To do:
Everything from the line that contains "Where should I click to: Click the $421,550" to the end of the data below is to be reproduced verbatim; leave all else out.

######

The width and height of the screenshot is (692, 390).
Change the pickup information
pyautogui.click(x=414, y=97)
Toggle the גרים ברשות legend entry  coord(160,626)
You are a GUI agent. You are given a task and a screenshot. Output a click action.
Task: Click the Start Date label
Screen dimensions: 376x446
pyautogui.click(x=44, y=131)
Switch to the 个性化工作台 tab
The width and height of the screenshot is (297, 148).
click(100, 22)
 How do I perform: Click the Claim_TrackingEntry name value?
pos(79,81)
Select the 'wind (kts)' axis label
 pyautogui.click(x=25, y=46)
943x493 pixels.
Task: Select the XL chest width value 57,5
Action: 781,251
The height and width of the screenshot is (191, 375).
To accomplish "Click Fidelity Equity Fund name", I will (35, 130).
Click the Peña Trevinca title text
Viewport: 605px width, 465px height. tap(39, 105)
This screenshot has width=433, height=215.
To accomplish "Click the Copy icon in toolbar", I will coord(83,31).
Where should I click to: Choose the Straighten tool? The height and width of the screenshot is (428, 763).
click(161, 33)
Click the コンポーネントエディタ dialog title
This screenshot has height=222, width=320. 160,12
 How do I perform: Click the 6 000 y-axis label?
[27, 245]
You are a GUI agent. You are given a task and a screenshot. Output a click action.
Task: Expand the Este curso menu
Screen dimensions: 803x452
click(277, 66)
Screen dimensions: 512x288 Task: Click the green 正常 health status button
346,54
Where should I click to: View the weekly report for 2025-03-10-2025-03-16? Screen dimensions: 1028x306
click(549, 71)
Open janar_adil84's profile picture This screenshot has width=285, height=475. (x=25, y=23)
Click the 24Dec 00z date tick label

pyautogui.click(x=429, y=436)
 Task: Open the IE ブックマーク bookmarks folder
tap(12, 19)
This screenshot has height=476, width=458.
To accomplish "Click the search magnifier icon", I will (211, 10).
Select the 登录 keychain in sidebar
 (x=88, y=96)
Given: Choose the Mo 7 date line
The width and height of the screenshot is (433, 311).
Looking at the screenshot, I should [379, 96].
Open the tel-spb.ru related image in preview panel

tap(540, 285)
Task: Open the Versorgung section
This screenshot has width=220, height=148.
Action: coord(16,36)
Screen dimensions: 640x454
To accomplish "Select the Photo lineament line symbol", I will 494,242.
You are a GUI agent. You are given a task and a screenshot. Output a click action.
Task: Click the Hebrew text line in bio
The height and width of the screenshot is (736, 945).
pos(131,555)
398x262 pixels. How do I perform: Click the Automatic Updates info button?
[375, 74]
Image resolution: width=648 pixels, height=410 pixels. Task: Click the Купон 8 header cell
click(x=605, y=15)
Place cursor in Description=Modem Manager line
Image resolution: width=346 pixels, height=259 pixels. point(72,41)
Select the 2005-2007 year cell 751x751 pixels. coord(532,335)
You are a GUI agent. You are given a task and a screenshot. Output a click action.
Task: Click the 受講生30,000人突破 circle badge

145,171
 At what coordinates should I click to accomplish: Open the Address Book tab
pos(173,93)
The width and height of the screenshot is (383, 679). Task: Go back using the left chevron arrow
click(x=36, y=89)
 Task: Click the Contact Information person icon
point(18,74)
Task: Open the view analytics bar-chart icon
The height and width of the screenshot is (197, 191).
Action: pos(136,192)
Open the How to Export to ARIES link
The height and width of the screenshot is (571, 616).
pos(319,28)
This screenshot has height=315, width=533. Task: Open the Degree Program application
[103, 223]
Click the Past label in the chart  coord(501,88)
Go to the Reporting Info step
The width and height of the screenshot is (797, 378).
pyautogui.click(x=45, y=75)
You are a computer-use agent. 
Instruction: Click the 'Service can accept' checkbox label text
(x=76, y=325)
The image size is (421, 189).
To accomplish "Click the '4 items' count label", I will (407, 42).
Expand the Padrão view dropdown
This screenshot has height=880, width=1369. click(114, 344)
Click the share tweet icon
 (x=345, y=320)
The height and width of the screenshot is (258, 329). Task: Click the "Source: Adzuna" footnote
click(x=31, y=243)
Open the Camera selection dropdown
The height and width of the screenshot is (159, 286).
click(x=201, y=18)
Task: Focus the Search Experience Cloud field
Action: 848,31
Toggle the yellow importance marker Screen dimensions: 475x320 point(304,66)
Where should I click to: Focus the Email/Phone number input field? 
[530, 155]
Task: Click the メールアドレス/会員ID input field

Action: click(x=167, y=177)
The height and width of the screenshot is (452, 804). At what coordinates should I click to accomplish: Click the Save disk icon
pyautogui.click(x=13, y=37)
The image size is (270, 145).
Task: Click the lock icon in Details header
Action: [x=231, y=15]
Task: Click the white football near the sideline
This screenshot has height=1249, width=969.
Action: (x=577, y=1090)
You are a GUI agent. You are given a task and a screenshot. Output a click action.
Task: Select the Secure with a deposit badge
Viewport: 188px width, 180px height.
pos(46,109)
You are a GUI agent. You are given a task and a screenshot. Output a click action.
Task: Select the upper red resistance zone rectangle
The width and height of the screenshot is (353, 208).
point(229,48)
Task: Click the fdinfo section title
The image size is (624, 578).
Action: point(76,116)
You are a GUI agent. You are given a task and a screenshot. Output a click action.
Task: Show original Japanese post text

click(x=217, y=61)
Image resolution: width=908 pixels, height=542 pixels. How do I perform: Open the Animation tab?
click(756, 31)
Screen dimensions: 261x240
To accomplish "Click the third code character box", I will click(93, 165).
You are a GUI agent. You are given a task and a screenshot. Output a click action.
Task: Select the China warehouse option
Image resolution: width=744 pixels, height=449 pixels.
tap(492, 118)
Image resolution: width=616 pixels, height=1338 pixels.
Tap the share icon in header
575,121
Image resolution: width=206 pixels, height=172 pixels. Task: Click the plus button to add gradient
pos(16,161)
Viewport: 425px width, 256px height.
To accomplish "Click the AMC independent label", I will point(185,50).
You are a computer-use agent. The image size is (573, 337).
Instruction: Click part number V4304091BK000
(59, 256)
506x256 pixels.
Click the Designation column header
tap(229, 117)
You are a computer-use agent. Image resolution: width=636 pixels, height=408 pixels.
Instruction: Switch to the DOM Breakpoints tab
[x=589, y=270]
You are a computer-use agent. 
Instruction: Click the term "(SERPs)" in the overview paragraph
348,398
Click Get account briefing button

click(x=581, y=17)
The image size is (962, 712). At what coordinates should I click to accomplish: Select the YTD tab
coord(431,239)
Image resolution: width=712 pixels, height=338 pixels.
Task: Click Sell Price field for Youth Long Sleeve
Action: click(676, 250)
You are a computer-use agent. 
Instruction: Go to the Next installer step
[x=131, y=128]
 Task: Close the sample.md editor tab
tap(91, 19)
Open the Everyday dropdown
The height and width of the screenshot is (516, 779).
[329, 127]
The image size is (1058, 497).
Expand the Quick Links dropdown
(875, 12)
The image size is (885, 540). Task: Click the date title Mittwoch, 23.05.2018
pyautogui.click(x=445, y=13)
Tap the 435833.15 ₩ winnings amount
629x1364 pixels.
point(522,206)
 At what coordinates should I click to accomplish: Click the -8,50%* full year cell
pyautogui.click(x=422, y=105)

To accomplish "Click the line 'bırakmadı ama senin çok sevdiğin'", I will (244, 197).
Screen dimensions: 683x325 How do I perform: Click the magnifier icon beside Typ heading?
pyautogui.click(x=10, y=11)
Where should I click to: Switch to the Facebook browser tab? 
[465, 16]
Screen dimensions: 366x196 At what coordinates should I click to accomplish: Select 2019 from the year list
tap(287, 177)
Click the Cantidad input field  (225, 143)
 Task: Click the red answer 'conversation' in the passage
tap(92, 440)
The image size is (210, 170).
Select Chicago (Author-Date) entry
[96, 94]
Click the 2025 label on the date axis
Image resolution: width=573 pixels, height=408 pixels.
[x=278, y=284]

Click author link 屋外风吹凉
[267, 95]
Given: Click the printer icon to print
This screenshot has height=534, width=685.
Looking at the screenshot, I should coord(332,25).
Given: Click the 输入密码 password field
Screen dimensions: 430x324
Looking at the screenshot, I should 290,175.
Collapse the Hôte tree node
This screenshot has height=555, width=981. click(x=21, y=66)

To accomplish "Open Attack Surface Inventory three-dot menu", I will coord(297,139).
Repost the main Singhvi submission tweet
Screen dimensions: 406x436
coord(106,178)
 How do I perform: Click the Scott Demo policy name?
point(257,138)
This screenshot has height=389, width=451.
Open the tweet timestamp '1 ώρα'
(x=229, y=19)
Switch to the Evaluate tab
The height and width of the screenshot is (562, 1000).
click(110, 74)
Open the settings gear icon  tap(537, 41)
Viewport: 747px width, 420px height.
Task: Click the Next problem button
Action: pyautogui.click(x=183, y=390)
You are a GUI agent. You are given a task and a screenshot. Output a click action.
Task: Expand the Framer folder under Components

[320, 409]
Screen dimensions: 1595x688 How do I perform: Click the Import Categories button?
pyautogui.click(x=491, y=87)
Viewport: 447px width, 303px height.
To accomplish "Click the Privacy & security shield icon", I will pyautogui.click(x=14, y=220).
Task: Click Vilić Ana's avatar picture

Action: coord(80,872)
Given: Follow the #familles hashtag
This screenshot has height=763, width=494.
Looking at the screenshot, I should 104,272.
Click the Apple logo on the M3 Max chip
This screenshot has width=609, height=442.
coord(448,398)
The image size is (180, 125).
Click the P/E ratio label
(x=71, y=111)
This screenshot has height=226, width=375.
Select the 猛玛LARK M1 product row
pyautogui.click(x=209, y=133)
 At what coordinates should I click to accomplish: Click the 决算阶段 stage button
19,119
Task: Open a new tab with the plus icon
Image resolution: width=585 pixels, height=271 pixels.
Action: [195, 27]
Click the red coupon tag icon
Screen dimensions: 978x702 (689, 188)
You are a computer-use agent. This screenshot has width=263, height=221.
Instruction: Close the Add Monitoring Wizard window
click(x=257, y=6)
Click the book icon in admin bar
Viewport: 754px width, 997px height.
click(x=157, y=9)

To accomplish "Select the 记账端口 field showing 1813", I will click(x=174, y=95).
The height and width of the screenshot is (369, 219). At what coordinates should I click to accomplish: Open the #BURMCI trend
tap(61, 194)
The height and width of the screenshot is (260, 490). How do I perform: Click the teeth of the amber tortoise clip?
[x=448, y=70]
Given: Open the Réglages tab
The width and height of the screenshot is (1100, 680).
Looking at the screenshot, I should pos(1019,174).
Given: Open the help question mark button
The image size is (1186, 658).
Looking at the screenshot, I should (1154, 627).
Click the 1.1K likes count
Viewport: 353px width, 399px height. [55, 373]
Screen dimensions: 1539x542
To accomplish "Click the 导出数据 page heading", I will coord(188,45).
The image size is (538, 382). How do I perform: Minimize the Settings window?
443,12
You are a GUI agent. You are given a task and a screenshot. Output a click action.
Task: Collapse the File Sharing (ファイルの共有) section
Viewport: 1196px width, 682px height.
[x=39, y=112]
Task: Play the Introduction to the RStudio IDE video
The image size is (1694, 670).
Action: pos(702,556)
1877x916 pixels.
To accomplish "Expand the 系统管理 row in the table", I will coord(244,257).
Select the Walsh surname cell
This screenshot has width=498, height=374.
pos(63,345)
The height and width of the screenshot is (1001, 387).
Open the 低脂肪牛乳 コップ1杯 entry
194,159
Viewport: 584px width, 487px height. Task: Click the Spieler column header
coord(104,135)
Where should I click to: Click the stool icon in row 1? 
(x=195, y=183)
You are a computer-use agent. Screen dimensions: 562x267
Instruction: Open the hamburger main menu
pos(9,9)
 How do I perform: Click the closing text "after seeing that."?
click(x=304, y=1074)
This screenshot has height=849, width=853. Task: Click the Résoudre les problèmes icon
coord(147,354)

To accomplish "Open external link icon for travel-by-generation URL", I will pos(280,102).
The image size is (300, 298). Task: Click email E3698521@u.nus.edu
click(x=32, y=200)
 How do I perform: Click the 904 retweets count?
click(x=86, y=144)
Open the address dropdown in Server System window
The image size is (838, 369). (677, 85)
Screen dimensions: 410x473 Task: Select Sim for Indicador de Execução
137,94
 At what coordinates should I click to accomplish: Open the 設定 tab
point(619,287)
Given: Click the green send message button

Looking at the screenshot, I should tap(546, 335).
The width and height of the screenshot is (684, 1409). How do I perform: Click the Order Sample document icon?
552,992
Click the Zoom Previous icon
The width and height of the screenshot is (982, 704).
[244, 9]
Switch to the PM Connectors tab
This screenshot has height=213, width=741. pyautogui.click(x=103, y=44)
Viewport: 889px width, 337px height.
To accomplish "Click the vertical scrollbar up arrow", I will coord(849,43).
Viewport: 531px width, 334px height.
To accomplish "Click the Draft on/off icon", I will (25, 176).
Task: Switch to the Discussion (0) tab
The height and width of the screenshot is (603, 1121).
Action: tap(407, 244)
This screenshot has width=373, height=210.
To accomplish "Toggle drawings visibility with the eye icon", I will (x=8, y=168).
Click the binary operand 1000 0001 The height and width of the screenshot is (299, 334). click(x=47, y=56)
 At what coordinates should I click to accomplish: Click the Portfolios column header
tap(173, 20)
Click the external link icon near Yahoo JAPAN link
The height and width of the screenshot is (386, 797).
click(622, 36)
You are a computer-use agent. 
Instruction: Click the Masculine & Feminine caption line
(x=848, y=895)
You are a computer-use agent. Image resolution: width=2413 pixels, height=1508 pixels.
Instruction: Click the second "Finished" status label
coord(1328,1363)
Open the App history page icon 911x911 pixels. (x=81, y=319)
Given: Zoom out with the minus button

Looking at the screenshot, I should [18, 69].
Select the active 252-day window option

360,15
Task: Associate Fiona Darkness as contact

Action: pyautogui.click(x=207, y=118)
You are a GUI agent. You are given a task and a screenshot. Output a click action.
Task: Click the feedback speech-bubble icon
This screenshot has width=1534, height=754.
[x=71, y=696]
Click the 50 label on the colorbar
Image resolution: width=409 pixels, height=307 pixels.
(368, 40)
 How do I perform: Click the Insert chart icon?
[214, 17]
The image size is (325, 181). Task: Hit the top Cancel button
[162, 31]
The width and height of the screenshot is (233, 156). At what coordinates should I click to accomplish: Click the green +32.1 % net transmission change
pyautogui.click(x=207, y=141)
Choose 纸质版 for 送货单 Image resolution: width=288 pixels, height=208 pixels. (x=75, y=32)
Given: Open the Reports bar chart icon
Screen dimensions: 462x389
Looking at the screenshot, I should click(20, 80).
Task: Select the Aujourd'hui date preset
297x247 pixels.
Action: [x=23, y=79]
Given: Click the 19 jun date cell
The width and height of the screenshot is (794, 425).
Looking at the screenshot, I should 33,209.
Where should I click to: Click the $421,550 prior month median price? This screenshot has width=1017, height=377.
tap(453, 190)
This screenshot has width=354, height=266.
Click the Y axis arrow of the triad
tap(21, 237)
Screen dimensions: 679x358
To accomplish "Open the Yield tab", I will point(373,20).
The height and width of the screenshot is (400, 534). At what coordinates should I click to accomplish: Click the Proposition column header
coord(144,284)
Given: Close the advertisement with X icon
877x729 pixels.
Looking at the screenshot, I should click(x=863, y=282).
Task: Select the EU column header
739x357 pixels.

######

Expected answer:
Where should I click to: Click the $421,550 prior month median price? This screenshot has width=1017, height=377.
tap(453, 190)
This screenshot has width=354, height=266.
Click the Y axis arrow of the triad
tap(21, 237)
Screen dimensions: 679x358
To accomplish "Open the Yield tab", I will point(373,20).
The height and width of the screenshot is (400, 534). At what coordinates should I click to accomplish: Click the Proposition column header
coord(144,284)
Given: Close the advertisement with X icon
877x729 pixels.
Looking at the screenshot, I should click(x=863, y=282).
Task: Select the EU column header
739x357 pixels.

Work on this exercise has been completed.